» Problems to work on
- A) For the passage on paying for childhood healthcare, say whether each statement agrees with it: (i) Parents are now expected to pay their children's medical bills. (ii) Most childhood medical costs are large. (iii) Grouping childhood and old age into one risk pool can be done without legislative action. Answer yes or no for each, quoting the words of the passage that decide it.
- B) In the passage on paying for childhood healthcare, which two dependent periods of life are grouped together?
- C) Carry on the passage on paying for childhood healthcare, starting right after its last sentence.

» Passage provided
---------------

A few children are cursed with horrendous medical bills, which quite often predict lifetime disabilities. For the most part, however, childhood medical costs are pretty small. It would seem to produce an < b>ideal configuration for insurance, leading to mostly small premiums, affording a lot of protection against a fearful risk which is nevertheless relatively uncommon. However, a newborn is unable to walk, talk or feed him or her self, beyond even mentioning his or her lack of savings. Parents are now expected to pay such bills, and when they are very large it is common for grandparents to help out. So it sort of fits the common situation to group the two dependent periods of life (childhood and old age) together, as a continuous loop skirting the income-producing period of life entirely. The underlying purpose is to shift overfunded money to an underfunded time, compensating the childhood cohort for the fact that compound interest appreciates very little during childhood, but very greatly toward the end of life. This configuration fairly shouts "risk pool" but requires legislative action because it is more a metaphor than legal reality. It serves to explain to people why we have struggled to close the loop for twenty or more years because what is true for children is definitely not true for Medicare, where the main costs congregate. To meet the disparity, we chose to employ patchwork solutions for a single generation, counting on the enhanced generosity of the public for disabled children to meet the major expense. This appearance contrasts sharply with the deceptively low average cost of ordinary childhood healthcare. The only danger is for this temporary expedient to become a career.

Please note the fiscal dilemma. Even if subsidies or gifts provided a $100 nest egg to start health savings account at birth, 2.5 doublings at 7% would only create a fund of $525 by age 25. That's not nearly enough to fund healthcare for individuals at risk of auto accidents and HIV while trying to pay for college, home mortgages or the like. By contrast, $100 a year for forty years might well pay for all of Medicare while retaining leverage of eight dollars out, for one dollar in. Adding $1400 a year for 20 more years would be much better, at 80 to one. For lucky people, $8127 might work, but its safety margin is too narrow for launching a lifetime medical system. The actual plan proposed is a complicated variant of this approach. As the reader will see, there will be ample funds available for a lump sum donation, once the system has closed the loop, because just 8.5 extra doublings from the beginning of lifetimes to the end of other lifetimes, without supplementation, should silence any remaining doubts, at 256 to one leverage.

---------------

» Dataset content
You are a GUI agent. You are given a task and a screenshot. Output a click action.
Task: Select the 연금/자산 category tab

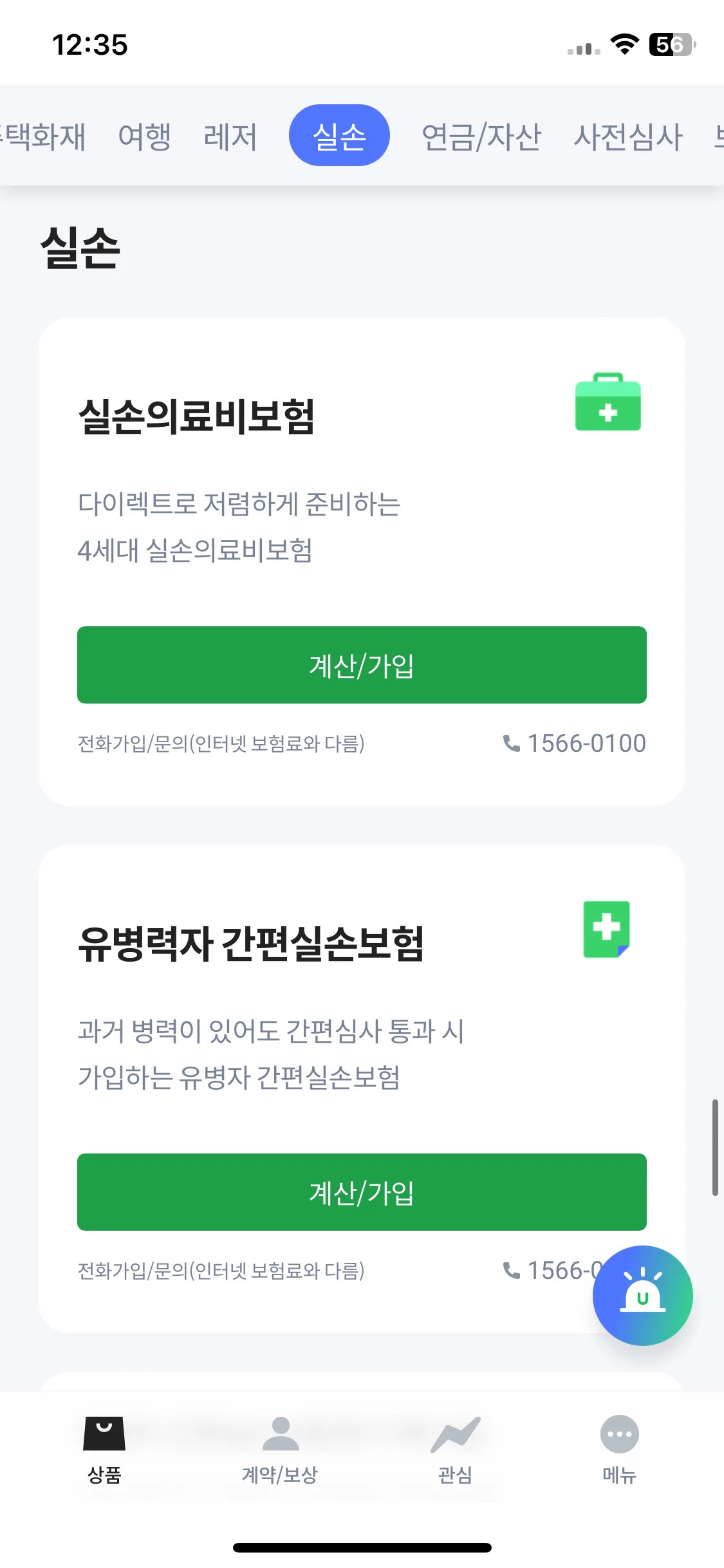[481, 136]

---------------

» Responses
- A)
(i) Yes: "Parents are now expected to pay such bills"
(ii) No: "For the most part, however, childhood medical costs are pretty small."
(iii) No: "requires legislative action because it is more a metaphor than legal reality"

- B) Childhood and old age.

- C)
Once it gets underway, the two-generation process is very simple, requiring only a few amendments to existing legislation. Extend the age limits of catastrophic high-deductible insurance down to the date of birth, and allow the premiums to compound up to the date of death or 104, the length of a perpetuity. After that, allow surplus Health Savings Accounts of the parents or grandparents to flow over to the HSAs of the child, and allow surplus funds of grandparents and designated others to be transferred (from the date of death of one, to the date of birth of the other) via the HSAs of both. Gifts of this sort might even become a popular item in obituaries, in lieu of flowers.

Springing such a radically different proposal on an unprepared public is potentially to provoke ribald rejection, so it's gradually introduced here as a challenge to provoke alternative proposals. At the moment, I don't see what they would be. We are combining the advantages of two systems, for the young and for the old, which separately they cannot achieve, except through the socially threatened but biologically inescapable, concept of "family".